Ha poi sottolineato le difficoltà inevitabili nel dover formare i docenti non specializzati, operazione che in base a quanto indicato dal DDL dovrebbe esplicarsi in 6 anni: “Come si può pensare di specializzare tutti, o quasi, gli insegnanti in servizio attraverso dei corsi oceanici di 80.000 persone al colpo (ma biennali, quindi 160.000 dal secondo anno in poi)? Ricordo che adesso si stanno formando in tutto 29.000 docenti di sostegno e di media le università accolgono 500 corsisti ciascuna, salvo una decina di atenei, tutti nel sud, che ne hanno da 1.000 in su”.

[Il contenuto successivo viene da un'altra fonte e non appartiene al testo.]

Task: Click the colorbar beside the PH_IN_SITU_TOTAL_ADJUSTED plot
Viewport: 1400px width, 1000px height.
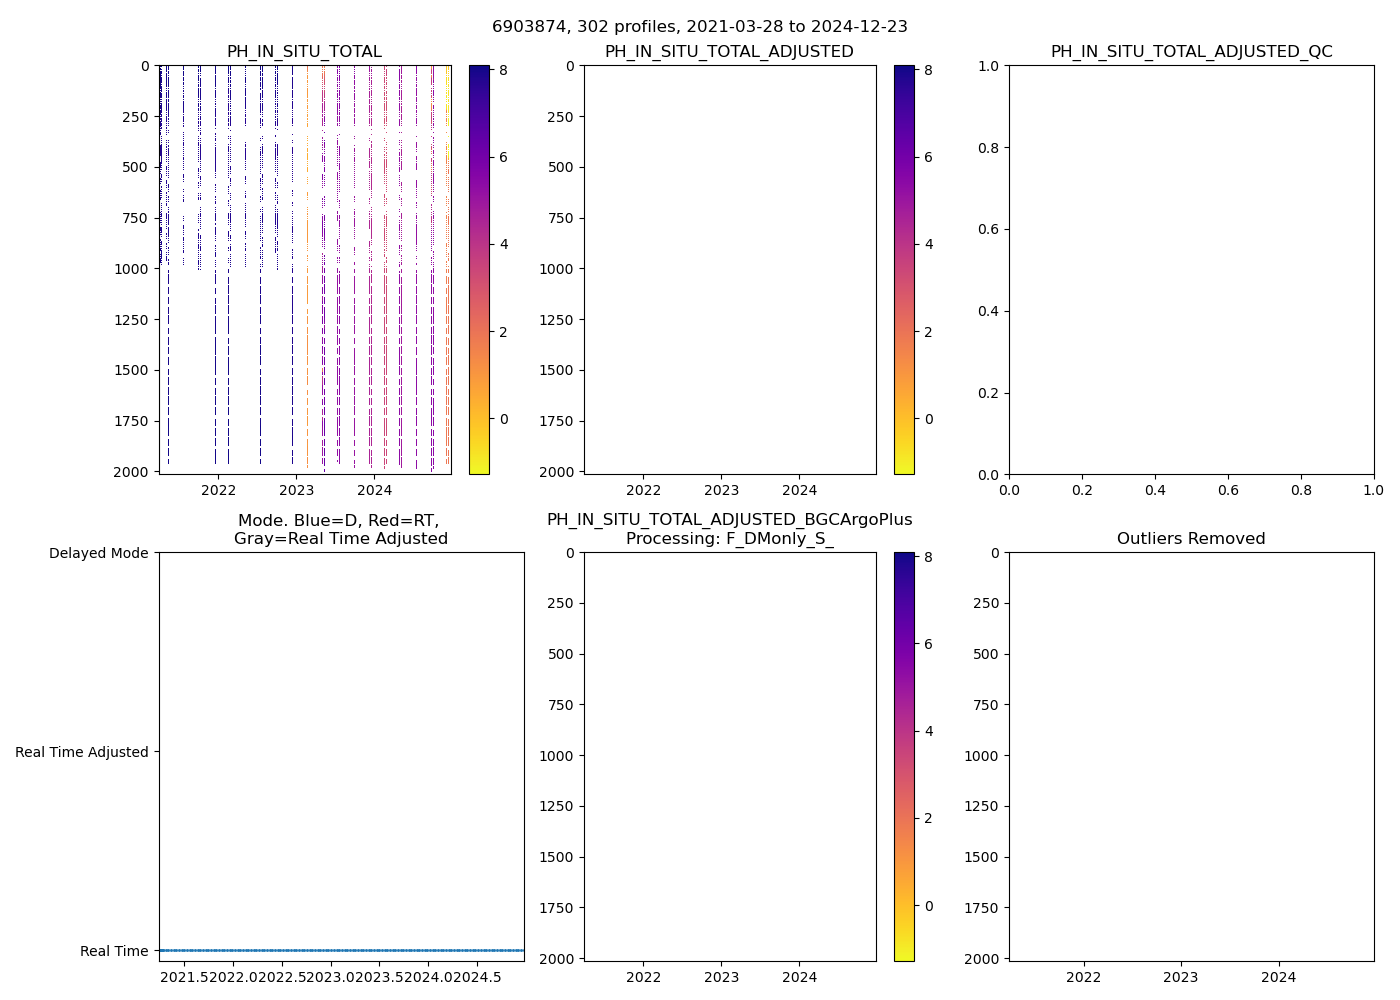Action: [904, 270]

Infine, il professore Fogarolo ha messo in luce un altro importante aspetto, la svalutazione del ruolo del docente di sostegno: “la criticità maggiore, secondo me, è il rischio che si squalifichi pesantemente la professionalità dell’insegnante di sostegno, ridotto a una figura liberamente intercambiabile. Un lavoro che può fare qualunque insegnante, qualsiasi materia insegni, basta seguire un corso per metà on line”.